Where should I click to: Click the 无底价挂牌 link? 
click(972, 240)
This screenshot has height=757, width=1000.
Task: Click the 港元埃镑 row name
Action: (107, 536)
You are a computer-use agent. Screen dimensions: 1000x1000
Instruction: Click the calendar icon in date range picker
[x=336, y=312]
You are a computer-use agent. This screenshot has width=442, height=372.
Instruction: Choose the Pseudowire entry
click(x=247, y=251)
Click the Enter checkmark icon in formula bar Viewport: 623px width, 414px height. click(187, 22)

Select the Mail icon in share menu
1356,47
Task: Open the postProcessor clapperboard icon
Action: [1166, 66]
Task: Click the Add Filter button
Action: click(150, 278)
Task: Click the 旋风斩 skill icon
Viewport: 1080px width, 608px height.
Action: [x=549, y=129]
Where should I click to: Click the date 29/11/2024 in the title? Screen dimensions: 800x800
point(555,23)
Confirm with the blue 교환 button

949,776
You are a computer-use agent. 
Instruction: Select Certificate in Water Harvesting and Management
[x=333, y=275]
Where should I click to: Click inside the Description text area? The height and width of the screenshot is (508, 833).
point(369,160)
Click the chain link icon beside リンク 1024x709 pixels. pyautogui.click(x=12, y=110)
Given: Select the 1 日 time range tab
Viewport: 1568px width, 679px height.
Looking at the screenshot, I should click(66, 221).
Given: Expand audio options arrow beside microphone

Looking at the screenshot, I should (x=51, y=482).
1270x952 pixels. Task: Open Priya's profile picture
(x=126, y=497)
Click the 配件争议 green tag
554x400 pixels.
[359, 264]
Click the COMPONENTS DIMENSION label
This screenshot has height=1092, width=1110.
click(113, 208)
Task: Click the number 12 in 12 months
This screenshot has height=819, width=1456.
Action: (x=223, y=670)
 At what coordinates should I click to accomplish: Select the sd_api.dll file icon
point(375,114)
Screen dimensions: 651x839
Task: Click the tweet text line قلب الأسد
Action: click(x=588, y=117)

[Description of the task]
Output only the number of lines in the data above that include the word "computer".

[Output]
3